これだけでサービスが起動できるの、ほんと楽…。
動作確認
こちらもUsing Re-rankers modelsに書かれていた通りに実行したら、scoreが取得できました。英語ですが…。
curl 127.0.0.1:8080/rerank \
-X POST \
-d '{"query":"What is Deep Learning?", "texts": ["Deep Learning is not...", "Deep learning is..."]}' \
-H 'Content-Type: application/json'
Difyから接続すると、/infoにアクセスするようなので、こちらも確認しておきます。
curl 127.0.0.1:8080/info
Dify
Rerankerサービスへの接続
先ほどのDifyの 設定 -> モデルプロバイダー -> Text Embedding Inferenceにて、以下を設定しました。
- Model Name:
japanese-reranker-cross-encoder-small-v1
- Server url:
http://host.docker.internal:8080
host.docker.internalは、Firecrawlを使えるようにする際に設定していました。

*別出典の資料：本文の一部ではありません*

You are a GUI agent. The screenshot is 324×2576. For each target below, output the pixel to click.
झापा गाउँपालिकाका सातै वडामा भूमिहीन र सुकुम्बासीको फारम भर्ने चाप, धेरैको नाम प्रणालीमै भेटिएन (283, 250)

接続すると、以下のように、モデルが表示されます。やった。
ナレッジの作成
Difyでナレッジを作成し、以下のように設定しました。
埋め込みモデルは、コストパフォーマンスが良さそうなtext-embedding-3-small
を指定。
検索設定は、おすすめとあるハイブリッド検索にて、Rerankモデルが設定できるようになったので、japanese-reranker-cross-encoder-small-v1
を指定。
ナレッジのドキュメントは、若干の試行錯誤の結果、HTMLよりはMarkdownのほうが良さそうだったので、一旦は本大会の情報をMarkdownで入力し、セグメント設定のチャンク設定は自動としました。
LLMブロック
LLMブロックでは、元の「Knowledge Retreival + Chatbot」テンプレートをそのまま活用してコンテキストを埋め込みました。
結果
ヤバい!(締め切りが)
今後に向けて
上記以外にも、結構うまく答えてくれる場面があり、可能性を感じています。開発の現状をインプットするなど、知識と質問の方法によっては、チームを支援してくれる頼れる仲間になってもらえる気がしています。
うまく答えてもらえないこともまだまだありますが、現状は動かしてみただけ状態で、比較評価ができていません。
各種設定やモデルなどを変えながら、効果を確認していければと思います。